We ventured out again, despite now knowing that Bergen’s weather is like that of Nova Scotia: it changes every 5 minutes. Rain, no rain, sun, rain, repeat. Nonetheless, we walked through the Rhododrendrium (yup, that’s what it is called) as well as through the Akademiske Qvarter (Academic Quarter) with its beautiful buildings.
During the sporadic periods of rain, we explored the KODE Art Museum, which has 4 distinct buildings. We started with the one furthest from our hotel, alongside Byparken. KODE 4’s current exhibit is called The Queer Gaze and provided lots of food for thought using art from Greek and Roman times, through Viking legends, the Christian influences of the 11th – mid 20th century, and modern works. It was incredibly well curated.
KODE 3 houses the Rasmus Meyer “Samlinger” (collection), consisting of only a few of the nearly 1,000 paintings by important Norwegian 17th through 20th century artists that he collected, as well as a selection of Norwegian and German-made furniture and musical instruments that are uniquely and intricately carved, inlaid, or painted. There were lots of works that I really liked, and many pieces of gorgeous furniture…. and then there were his many Edvard Munch paintings.
The Blumenthal Room contains ceiling and wall murals by Norwegian painter Mathias Blumenthal, 1760, as well as an ornate wood stove and sculpted plasterwork wall decoration.
The KODE 2 had a small exhibition focussed on creating communal housing spaces. It had a bit of an IKEA feel to it, if you can imagine a multi-family dwelling in that kind of modular style, with common kitchen and workshop areas.

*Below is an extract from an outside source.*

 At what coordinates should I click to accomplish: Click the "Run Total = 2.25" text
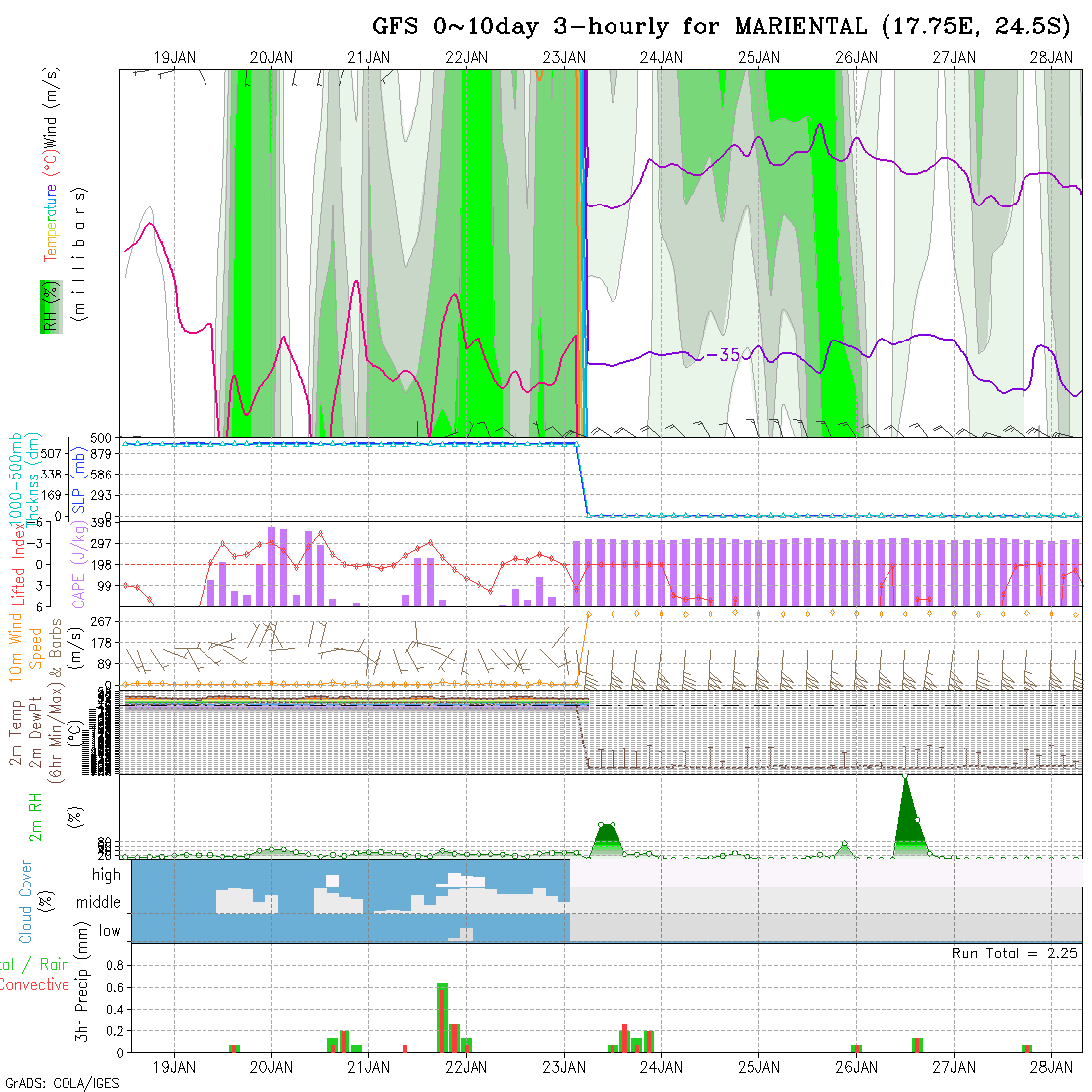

The KODE 1 currently houses works from Norwegian Moderne (Paris-influenced) school of painting in a Renaissance Revival structure designed by Henry Bucher (1864–1944). The building itself is stunning; I’m really glad it was saved after it caught fire during the 1916 Bergen Fire. The 4th floor landing is particularly impressive, with its beautiful stained glass roof light and 4 friezes depicting arts and crafts.
We were very impressed with Bergen. My one caveat would be that there are way too many tall blond Alexander Skarsgård look-a-likes walking around. It’s distracting.